Iran had arrested 700 people accused of ties with Israel during the 12-day conflict, the state-affiliated Nournews reported on Wednesday.

During the war, both Netanyahu and Trump publicly suggested it could end with the toppling of Iran’s entire system of clerical rule if its leaders did not yield.

But after the ceasefire, Trump said he did not want to see “regime change” in Iran. He said it would bring chaos at a time when he wanted the situation to settle down.

Big NATO commitment

NATO leaders have backed the big increase in military spending that Trump had demanded, and restated their commitment to defend each other from attack.

While Trump got what he wanted at the meeting, which was tailor-made for him, his NATO allies will be relieved that he committed to the military alliance’s fundamental principle of collective defence.

Trump said “we had a great victory here”, adding that he hoped that the additional funds would be spent on military hardware made in the US.

However, he threatened to punish Spain after Prime Minister Pedro Sanchez declared it could meet its NATO commitments while spending much less than the new target of 5 per cent of GDP.

“You know, they (Spain) are doing very well… And that economy could be blown right out of the water when something bad happens,” Trump said, adding that Spain would get a tougher trade deal from the US than other European Union countries.
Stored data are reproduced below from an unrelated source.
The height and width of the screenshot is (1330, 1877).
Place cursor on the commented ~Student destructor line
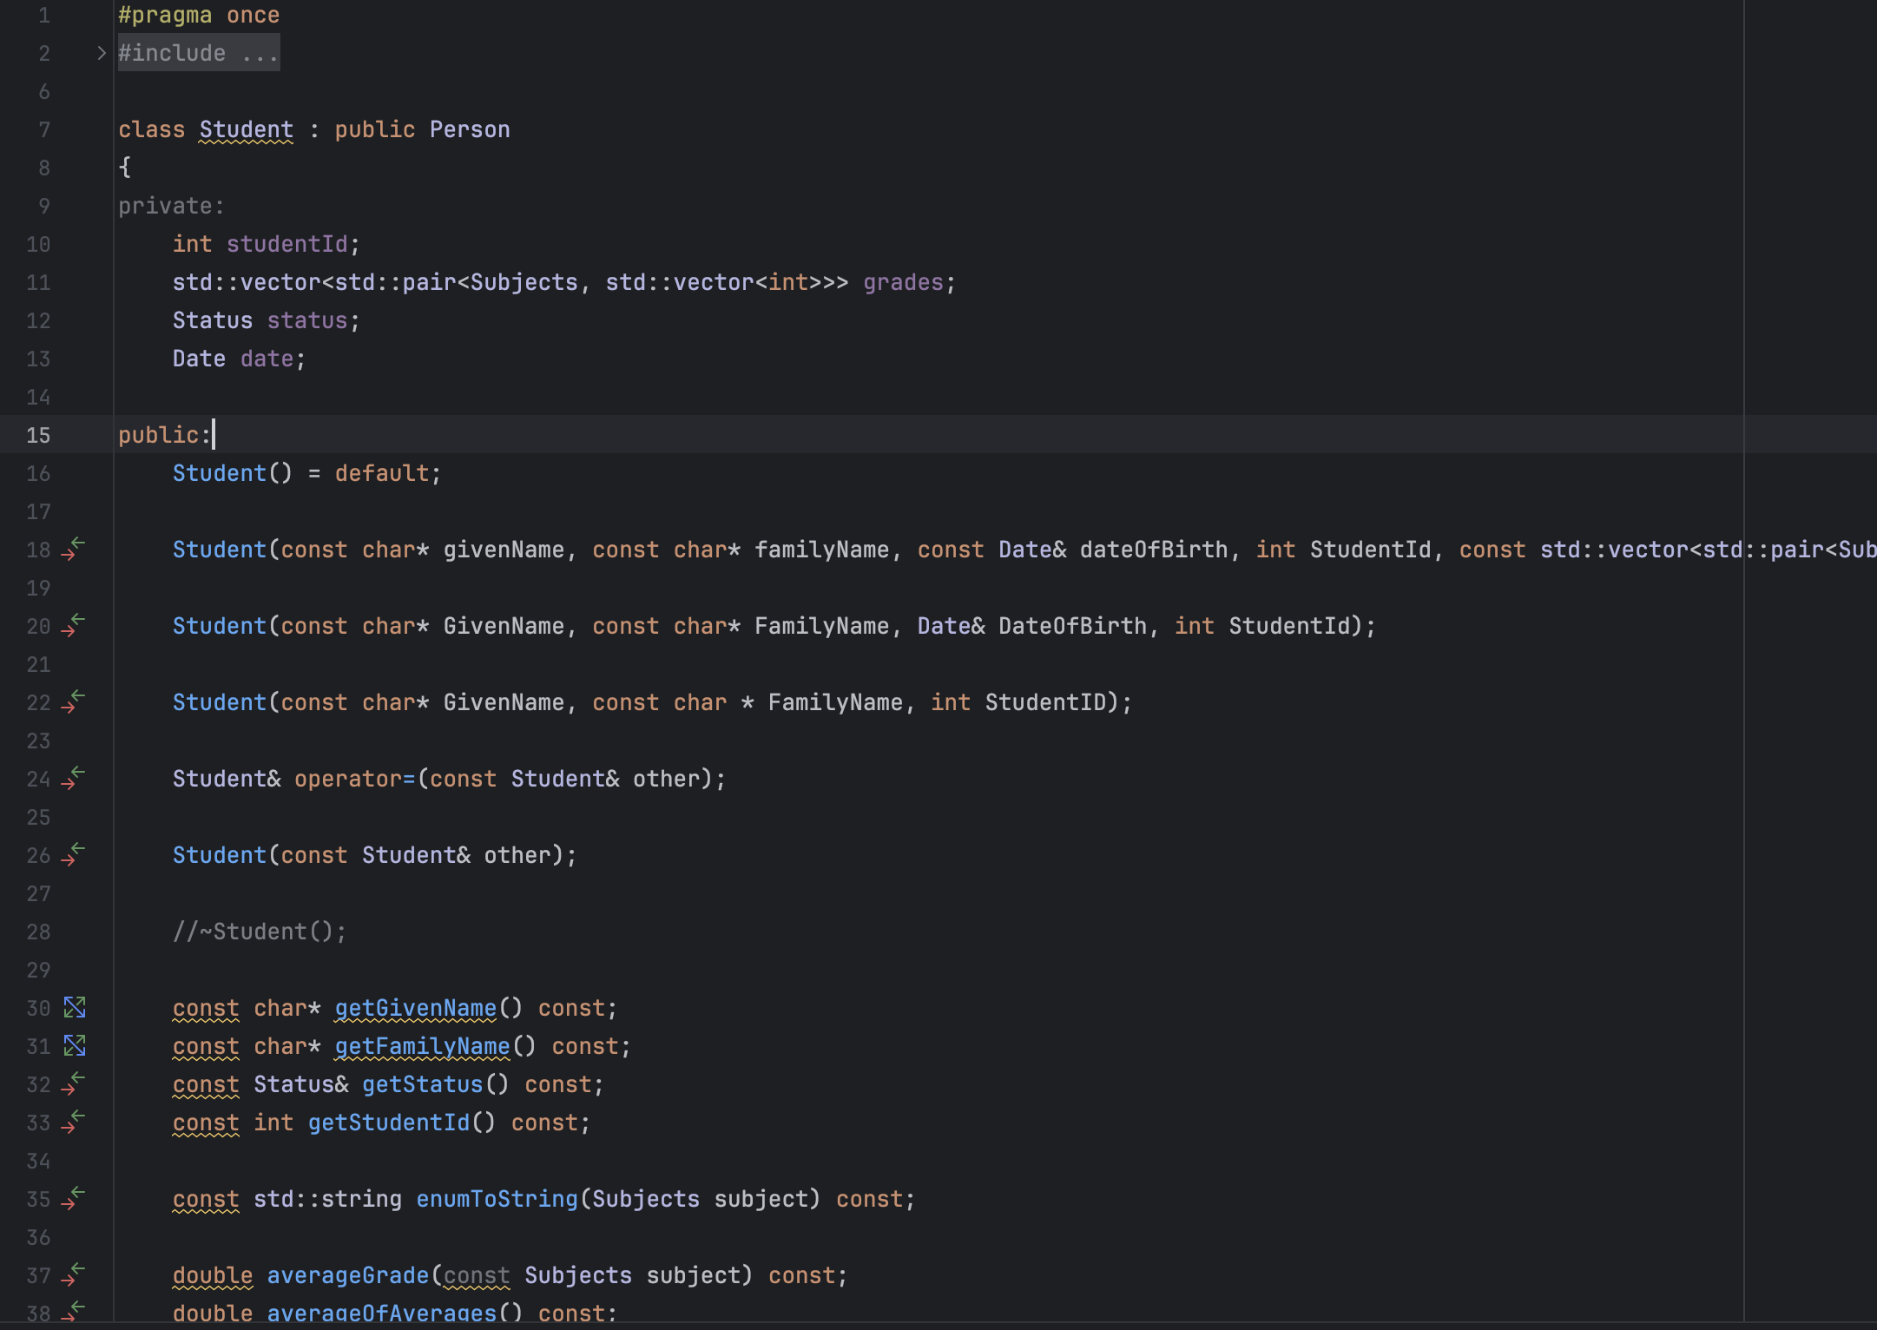tap(260, 932)
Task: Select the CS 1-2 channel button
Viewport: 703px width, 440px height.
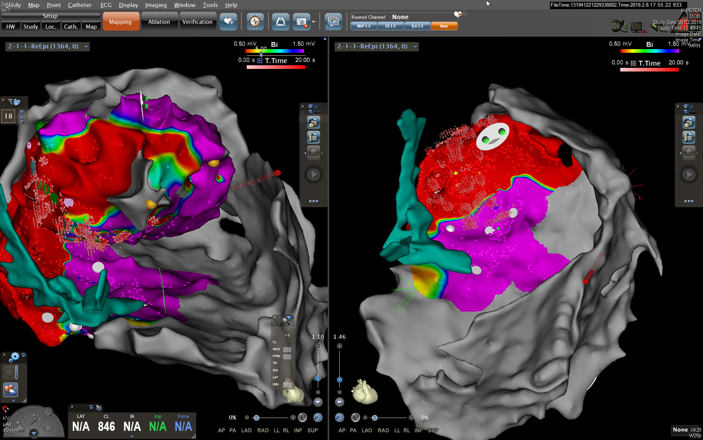Action: (x=390, y=26)
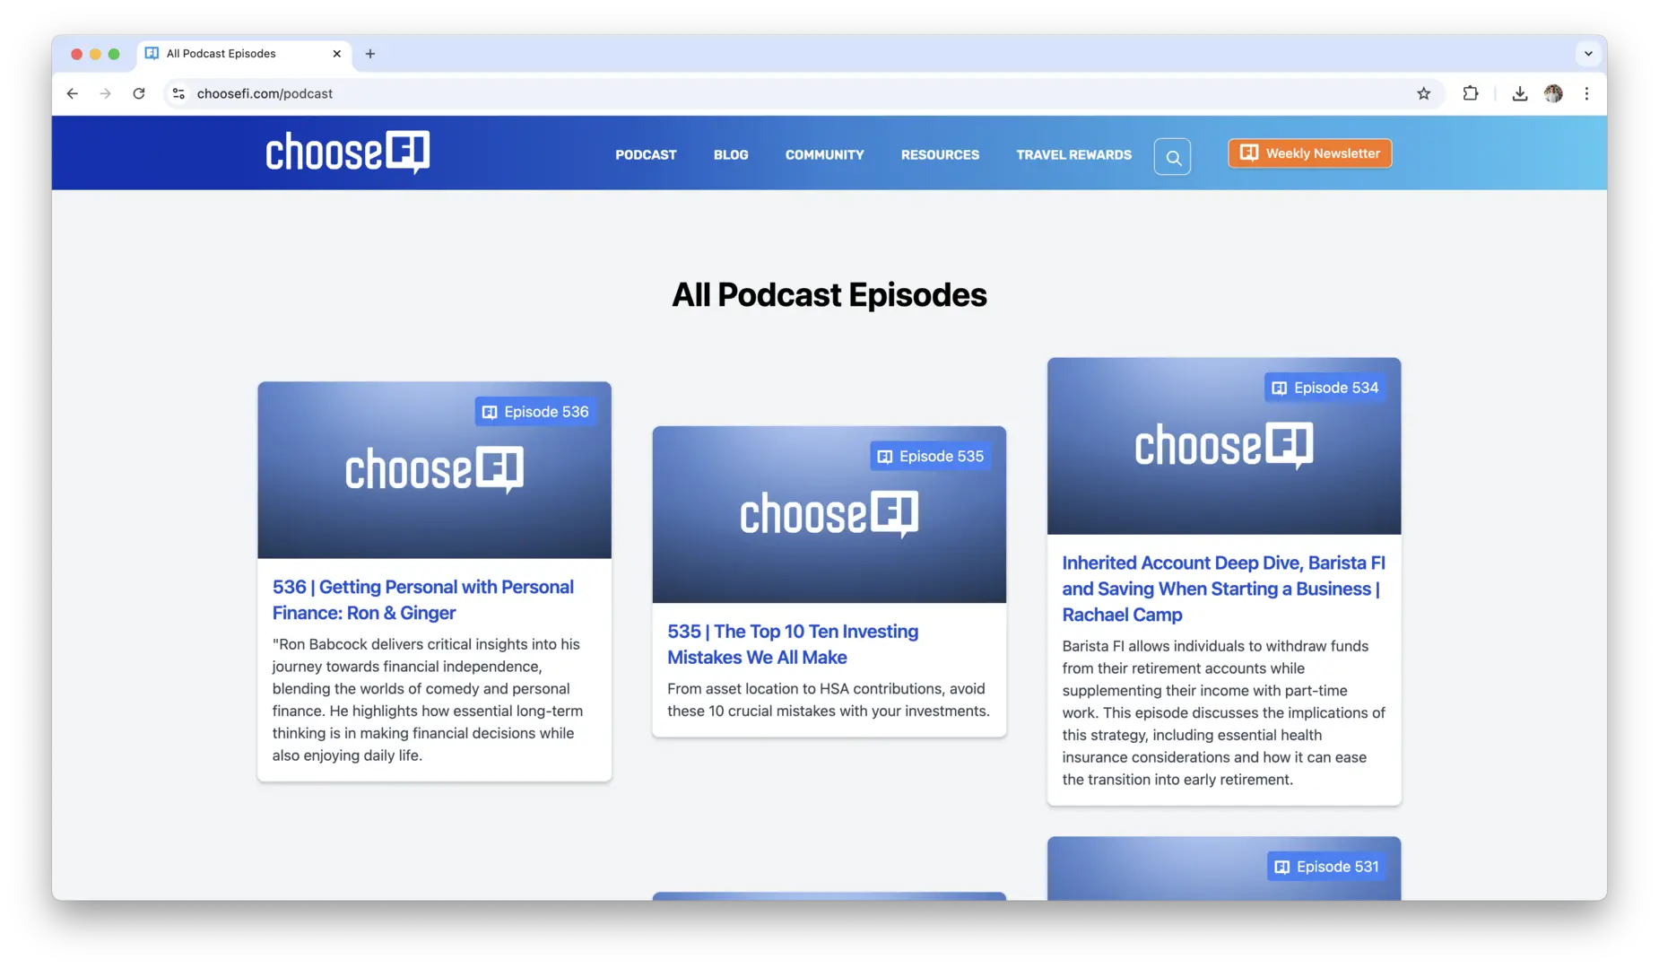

NATO endorsed the higher defence spending goal – a response to Trump and to Europeans’ fears of the growing Russian threat following the 2022 invasion of Ukraine.

“We reaffirm our ironclad commitment to collective defence as enshrined in Article 5 of the Washington Treaty – that an attack on one is an attack on all,” the brief communique from the 32 allies said.

Asked to clarify his stance on Article 5, Trump said: “I stand with it. That’s why I’m here. If I didn’t stand with it, I wouldn’t be here.”

Trump had long demanded that other countries step up their spending to reduce NATO’s heavy reliance on the US.

Despite an appearance of general agreement, French President Emmanuel Macron raised the issue of the steep import tariffs threatened by Trump, and the damage they may do to transatlantic trade, as a barrier to increased military spending.

“We can’t say we are going to spend more and then, at the heart of NATO, launch a trade war,” Macron said, calling it “an aberration”.

He said he had raised it several times with Trump.

The new spending target – to be achieved over a decade – is a jump worth hundreds of billions of dollars a year from the current goal of 2 per cent of GDP, although it will be measured differently.